Zileuton

Zileuton is a medication that helps manage asthma by inhibiting 5-lipoxygenase, an enzyme responsible for producing leukotrienes. These chemicals contribute to airway inflammation, constriction, and mucus buildup, worsening asthma symptoms. By blocking 5-lipoxygenase, Zileuton reduces inflammation and improves lung function. The U.S. FDA approved Zileuton in 1996 for treating asthma in individuals aged 12 and older. It is also approved for asthma treatment in other countries.

BRAND NAMES

Zyflo: Zyflo, which contains the active ingredient zileuton, is a leukotriene synthesis inhibitor used to manage chronic asthma and reduce asthma attacks. It is available as extended-release tablets, each containing 600mg of zileuton.

MECHANISM OF ACTION

Zileuton is a 5-lipoxygenase inhibitor that blocks the formation of leukotrienes B4, C4, D4, and E4. By limiting these leukotrienes, it helps reduce inflammation, edema, mucus secretion, and bronchoconstriction in the airways. This action decreases leukocyte adhesion, smooth muscle contraction, capillary permeability, and the migration and aggregation of neutrophils and eosinophil’s, leading to fewer asthma exacerbations and improved asthma symptoms.

PHARMACOKINETICS

Absorption: Zileuton is quickly absorbed after oral administration, with peak plasma concentration reached in about 1.7 hours.
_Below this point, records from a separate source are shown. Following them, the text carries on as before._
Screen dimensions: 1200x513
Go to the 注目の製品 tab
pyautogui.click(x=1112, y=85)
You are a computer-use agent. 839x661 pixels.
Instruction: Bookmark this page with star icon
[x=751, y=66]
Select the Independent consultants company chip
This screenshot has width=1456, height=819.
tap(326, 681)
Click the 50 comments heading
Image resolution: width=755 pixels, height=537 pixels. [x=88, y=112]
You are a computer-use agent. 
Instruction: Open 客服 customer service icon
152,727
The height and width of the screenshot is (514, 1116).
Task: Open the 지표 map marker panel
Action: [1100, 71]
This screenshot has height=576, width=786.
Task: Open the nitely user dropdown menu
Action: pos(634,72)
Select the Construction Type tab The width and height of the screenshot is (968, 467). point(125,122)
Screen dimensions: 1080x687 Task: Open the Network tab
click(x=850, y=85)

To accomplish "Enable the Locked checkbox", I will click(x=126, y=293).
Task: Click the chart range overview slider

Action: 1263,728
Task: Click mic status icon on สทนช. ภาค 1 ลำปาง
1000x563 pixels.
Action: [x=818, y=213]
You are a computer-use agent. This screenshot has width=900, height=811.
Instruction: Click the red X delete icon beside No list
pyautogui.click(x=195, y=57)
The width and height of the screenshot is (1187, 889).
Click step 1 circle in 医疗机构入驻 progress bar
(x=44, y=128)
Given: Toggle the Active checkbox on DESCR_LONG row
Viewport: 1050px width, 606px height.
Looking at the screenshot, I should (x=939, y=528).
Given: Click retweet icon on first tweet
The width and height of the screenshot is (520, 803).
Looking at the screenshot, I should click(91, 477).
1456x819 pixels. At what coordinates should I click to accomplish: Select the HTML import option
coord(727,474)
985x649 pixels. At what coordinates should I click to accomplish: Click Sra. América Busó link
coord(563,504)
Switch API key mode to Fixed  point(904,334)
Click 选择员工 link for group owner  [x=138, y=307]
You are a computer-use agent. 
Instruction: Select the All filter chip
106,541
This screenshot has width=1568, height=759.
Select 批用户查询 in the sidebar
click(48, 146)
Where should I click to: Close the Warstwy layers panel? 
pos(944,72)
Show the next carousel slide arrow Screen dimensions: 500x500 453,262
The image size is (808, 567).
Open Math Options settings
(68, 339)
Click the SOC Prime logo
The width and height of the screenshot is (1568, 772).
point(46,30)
Distribution: Zileuton has an apparent volume of distribution of approximately 1.2 L/kg and is highly protein-bound (93%), primarily to albumin, with a small portion bound to α-1-acid glycoprotein.

Metabolism: Zileuton is mainly metabolized in the liver by the cytochrome P450 system, including CYP1A2, CYP2C9, and CYP3A4. Its significant metabolites include 2 glucuronide conjugates and an N-dehydroxylated metabolite. The pharmacological activity is primarily due to the parent drug.

Elimination: Zileuton and its metabolites are mostly excreted through urine (94.5%). The average terminal half-life of zileuton is 2.5 hours.

DOSAGE AND ADMINISTRATION

• Adult dosage: The typical recommended dose for adults is 600 mg taken orally four times a day.
• Pediatric dosage: For children aged 12 years and older, the usual dosage is the same as for adults: 600 mg four times daily.
• Administration: Zileuton should be taken with or without food. It is important to follow the prescribed dosing schedule to maintain consistent levels of the drug in the system.
• Renal and Hepatic Impairment: Adjustments may be necessary for patients with liver issues since zileuton is metabolized in the liver. Patients with moderate to severe liver impairment should not use zileuton.

DRUG INTERACTIONS

• CYP450 Inhibitors (e.g., fluconazole) may increase zileuton levels.
• CYP450 Inducers (e.g., rifampin) may decrease zileuton effectiveness.
• Warfarin: Zileuton can enhance its anticoagulant effect.
• Theophylline: Zileuton may increase theophylline levels, raising toxicity risk.

CONTRAINDICATIONS

• Liver Disease: Zileuton is contraindicated in patients with active liver disease or persistent liver dysfunction due to its potential impact on liver function.
• Hypersensitivity: It should not be used in individuals with a known allergy to zileuton or any of its components.

SIDE EFFECTS

Common side effects of Zileuton include:

• Headaches
• Gastrointestinal symptoms (such as nausea, diarrhea, and abdominal discomfort)
• Drowsiness or dizziness

Serious side effects may include:

• Liver issues (elevated liver enzymes, liver inflammation)
• Allergic reactions (such as rash, itching, and swelling)
• Mood changes (including depression or irritability)

TOXICITY

Liver toxicity is the primary risk, with potential for elevated liver enzymes or hepatitis. Regular liver monitoring is required. Overdose symptoms may include drowsiness and gastrointestinal issues.